ClinicalBERT

notes on paper by Huang et al. 2019 and a useful medium post on the paper

What is clinicalBERT?

ClinicalBERT is a flexible framework used to represent clinical notes. It uncovers high-quality relationships between medical concepts, as judged by physicians.
unstructured, high-dimensional and sparse information such as clinical notes are difficult to use in clinical machine learning models.
Clinical notes contain significant clinical value, compared to structured features, clinical notes provide a richer picture of the patient since they describe symptoms, reasons for diagnoses, radiology results, daily activities and patient history. Problem: for time-stretched physicians (example: thosyoue working in intensive unit) can’t digest/compile all of the information presented across EHR, therefore, the question is: can a model do it for them?
Utility of clinicalBERT: actively predicting readmission has clinical significance, as it may improve efficiency and reduce the burden on intensive care unit doctors.
ClinicalBERT has developed a discharge support model that processes patient notes and dynamically assigns a risk score of whether the patient will be readmitted wtihin 30 days.
ClinicalBERT can also be adapted to other tasks such as diagnosis prediction, mortality risk estimation, and length-of-stay assessment.

Much of the previous work has used information at discharge whereas ClinicalBERT can predict readmission during a patient’s stay.
Makinga prediction using a discharge summary at the end of hte stay means that there are fewer opportunities to reduce the chance of readmission.
ClinicalBERT predicts readmission at any timepoint since the patient was admitted.
Compared to two popular models of clinical text: Word2Vec and FastText, clinicalBERT more accurately captures clinical word similarity.
Where BERT is trained on BooksCorpus and Wikipedia, ClinicalBERT is also pre-trained on clinical notes.

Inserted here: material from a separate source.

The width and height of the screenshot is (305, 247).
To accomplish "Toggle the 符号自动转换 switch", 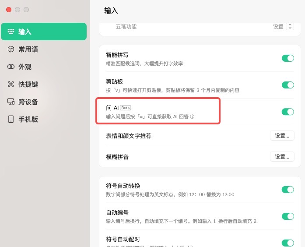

Learns deep representations of clinical text, which can uncover clinical insights (predictions of disease), find relationships between treatments and outcomes
To evalute models on readmission prediction, a metric is defined based on a clinical challenge.
metric is alarm fatigue: useful classification rules for medicine have to have high positive predictive value (precision).
They evaluate model performance at a fixed positive predictive value
They find that ClinicalBERT outperforms competitive deep language models.
Importantly, weights can be visualized to understand which elements of clinical notes are relevent to a prediction.

After pre-training, ClinicalBERT is fine-tuned on a clinical task (e.g. readmission prediction). What if someone wants to use another clinical task (length of hospital stay, mortality risk estimation), are those weights available?